Task instructions:
- a) Answer these questions from the text on antenatal depression and antidepressant use:
(i) In which journal, and in what year, was it published in final edited form?
(ii) Which kinds of congenital defects does it name as particularly reported in connection with SSRI exposure?
(iii) What perspective does the paper by Goodman and Dimidjian offer?
- b) Set down the part of the text on antenatal depression and antidepressant use starting at "In this issue" and ending at "fetal drug exposure.".
- c) Write the next part of the text on antenatal depression and antidepressant use, picking up after its last sentence.

━━━ Extract to read

Published in final edited form as: Can J Psychiatry. 2012 Sep;57(9):519–522. doi: 10.1177/070674371205700901

A Tale of 2s: Optimizing Maternal–Child Health in the Context of Antenatal Maternal Depression and Antidepressant Use

Tim F Oberlander 1, Katherine L Wisner 2
PMCID: PMC7143266  NIHMSID: NIHMS1572921  PMID: 23073028

Not a week goes by without new studies reporting on depression during pregnancy and outcomes following exposure to prenatal SSRIs. Recent public and scientific attention has focused on interpreting contrasting reports of increased risk for congenital anomalies—particularly vascular and cardiac defects1 and the apparent lack of risks related to SSRI exposure.24 Reports of neurobehavioural disturbances associated with prenatal SSRI exposure5,6 contrast with other studies that find no increased developmental vulnerability.1,7 This constantly evolving literature raises scientific8 and public9,10 concern about managing mood disorders during pregnancy11 and conceptualizing the responsible inclusion of pregnant women in medical research.12,13

In this issue of The Canadian Journal of Psychiatry, 2 key papers address this pressing question.14,15 The paper by Dr Dan Rurak and colleagues (see Shea et al14) highlights key factors that influence fetal drug exposure, and presumably influence the long-term developmental consequences of prenatal drug exposure. Given the variable outcomes associated with pharmacotherapy, the paper by Dr Sherryl H Goodman and Dr Sona Dimidjian15 offers a developmental psychopathology perspective and promising evidence for psychosocial interventions to treat depression during pregnancy. These 2 perspectives offer ways to optimize antenatal mental health treatment and pharmacotherapy to minimize fetal drug exposure.

━━━━━━
━━━ Recorded information

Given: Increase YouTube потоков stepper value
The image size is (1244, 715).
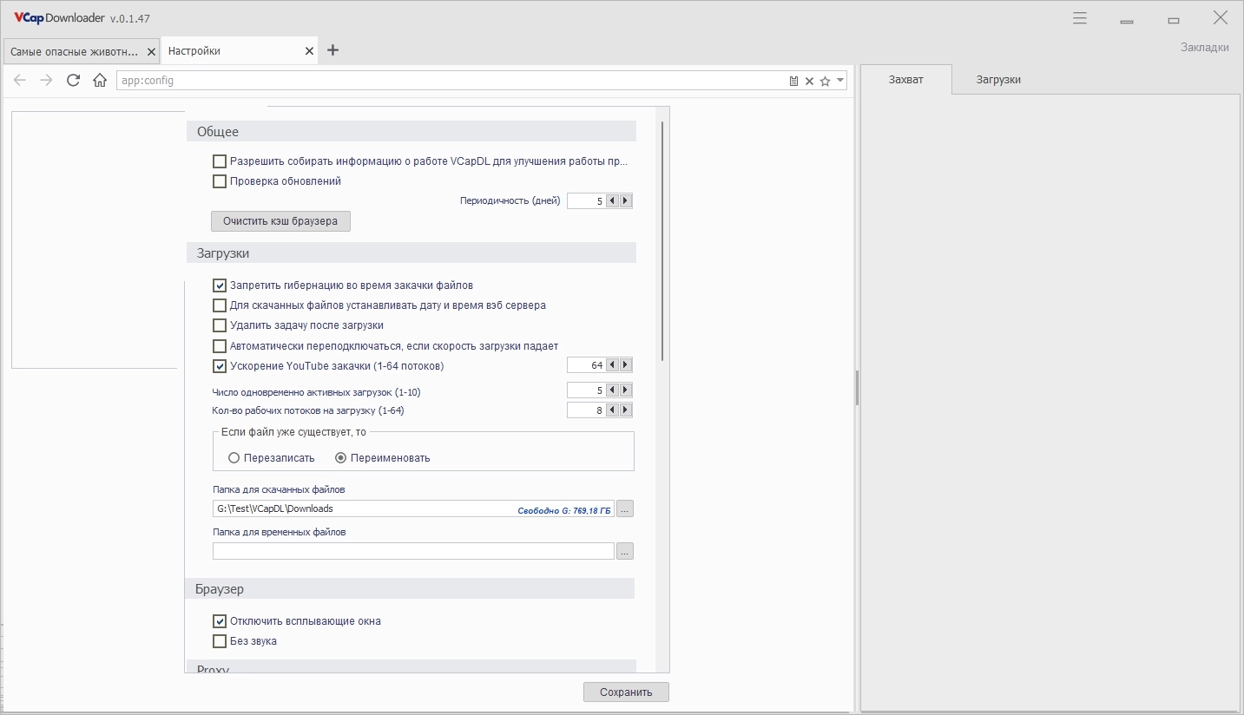Looking at the screenshot, I should [x=625, y=365].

━━━━━━

Outputs in order:
- a)
(i) The Canadian Journal of Psychiatry (Can J Psychiatry), 2012.
(ii) Vascular and cardiac defects.
(iii) A developmental psychopathology perspective.

- b)
In this issue of The Canadian Journal of Psychiatry, 2 key papers address this pressing question.14,15 The paper by Dr Dan Rurak and colleagues (see Shea et al14) highlights key factors that influence fetal drug exposure, and presumably influence the long-term developmental consequences of prenatal drug exposure. Given the variable outcomes associated with pharmacotherapy, the paper by Dr Sherryl H Goodman and Dr Sona Dimidjian15 offers a developmental psychopathology perspective and promising evidence for psychosocial interventions to treat depression during pregnancy. These 2 perspectives offer ways to optimize antenatal mental health treatment and pharmacotherapy to minimize fetal drug exposure.

- c)
As clinicians, we are frequently faced with questions about how best to promote optimal care for mothers and support development and behaviour in the children of mothers who were depressed during pregnancy. As antenatal maternal mood disorders themselves influence infant and child behaviour,16,17 we are challenged to provide appropriate and timely care when both antenatal SSRI and maternal mood effects are often indistinguishable. To appreciate the impact of these prenatal exposures, we recognize the interplay of 3 key features influencing child development in this setting. This is a story of interplay between the 2s: 2 environmental pathogens—exposure to depressed–anxious maternal mood and SSRI ADs; 2 time periods—spanning pre- and postnatal periods; and 2 highly interrelated individuals, spanning 2 generations—the mother and her infant. Accounting for the ongoing interplay between these factors is essential, but our current understanding of the impact, both of SSRI medications and of psychiatric disorders, on early human development limit our ability to distinguish between the impact of disease and treatment.

The incidence and period prevalence of MDDs during pregnancy are 7.5% and 12.7%, respectively.18 Although MDD is common, only 1 in 5 Americans receive any guideline-concordant intervention, and most are inadequately treated.6 Treatment rates for mood disorders are even lower for pregnant women (14%) than in the general population of women (26%).7 Pregnancy frequently results in discontinuation of both psychotherapy and pharmacotherapy, and women do not resume care in the postpartum period.8 Most women do not receive prescriptions for ADs beyond 6 weeks of gestation. Pregnant women who discontinue ADs proximate to conception have a higher risk for relapse (68%), compared with those who maintain treatment (26%).19 Although psychotherapy is the preferred treatment of most women,6 it is neither available in all practice settings nor accessible for some mothers.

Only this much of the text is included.